■ ABOUT THIS TASK: Each entry below is to be written out exactly, and the pictures are to be left out.

■ TASK DATA:
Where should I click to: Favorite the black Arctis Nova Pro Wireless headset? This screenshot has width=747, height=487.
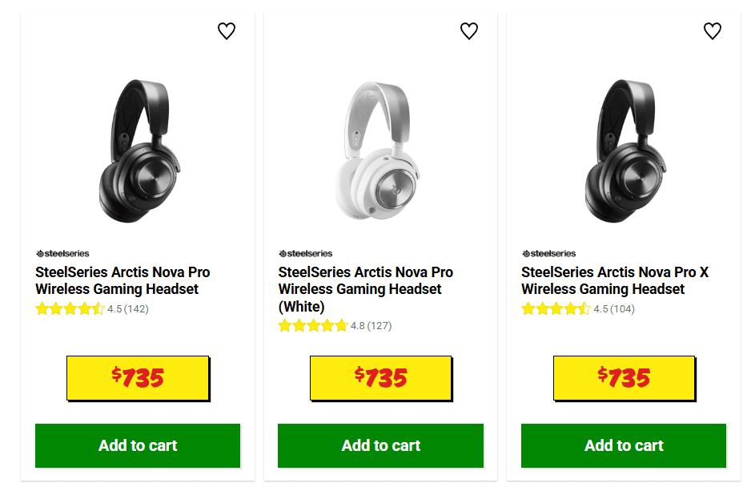[x=227, y=31]
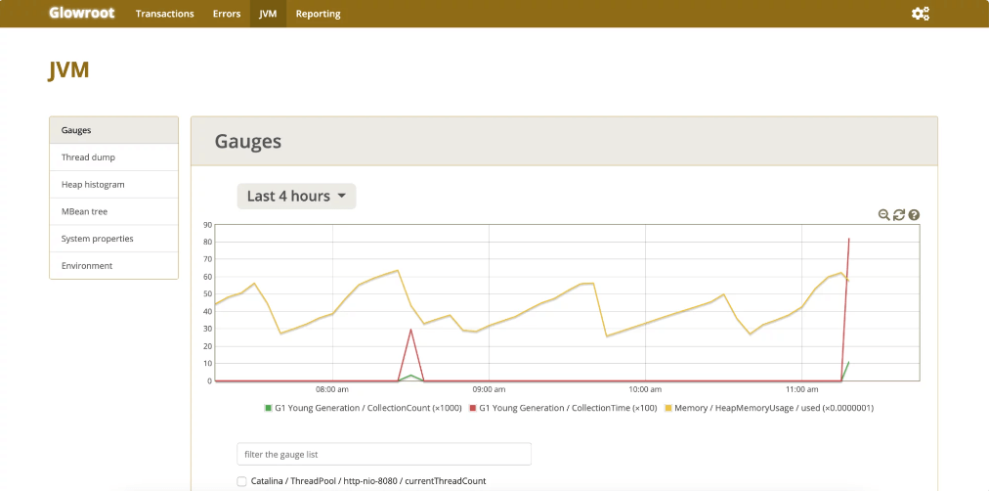The height and width of the screenshot is (491, 989).
Task: Open the chart help icon
Action: pyautogui.click(x=914, y=215)
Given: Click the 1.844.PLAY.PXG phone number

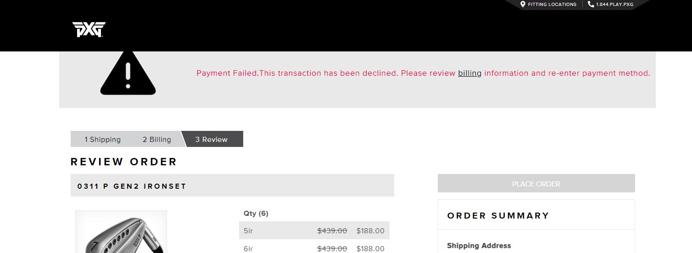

■ ANSWER TO THE PROBLEM:
Where should I click to: Favorite the black Arctis Nova Pro Wireless headset? This screenshot has width=747, height=487.
[x=227, y=31]
The height and width of the screenshot is (491, 989).
Task: Open the chart help icon
Action: pyautogui.click(x=914, y=215)
Given: Click the 1.844.PLAY.PXG phone number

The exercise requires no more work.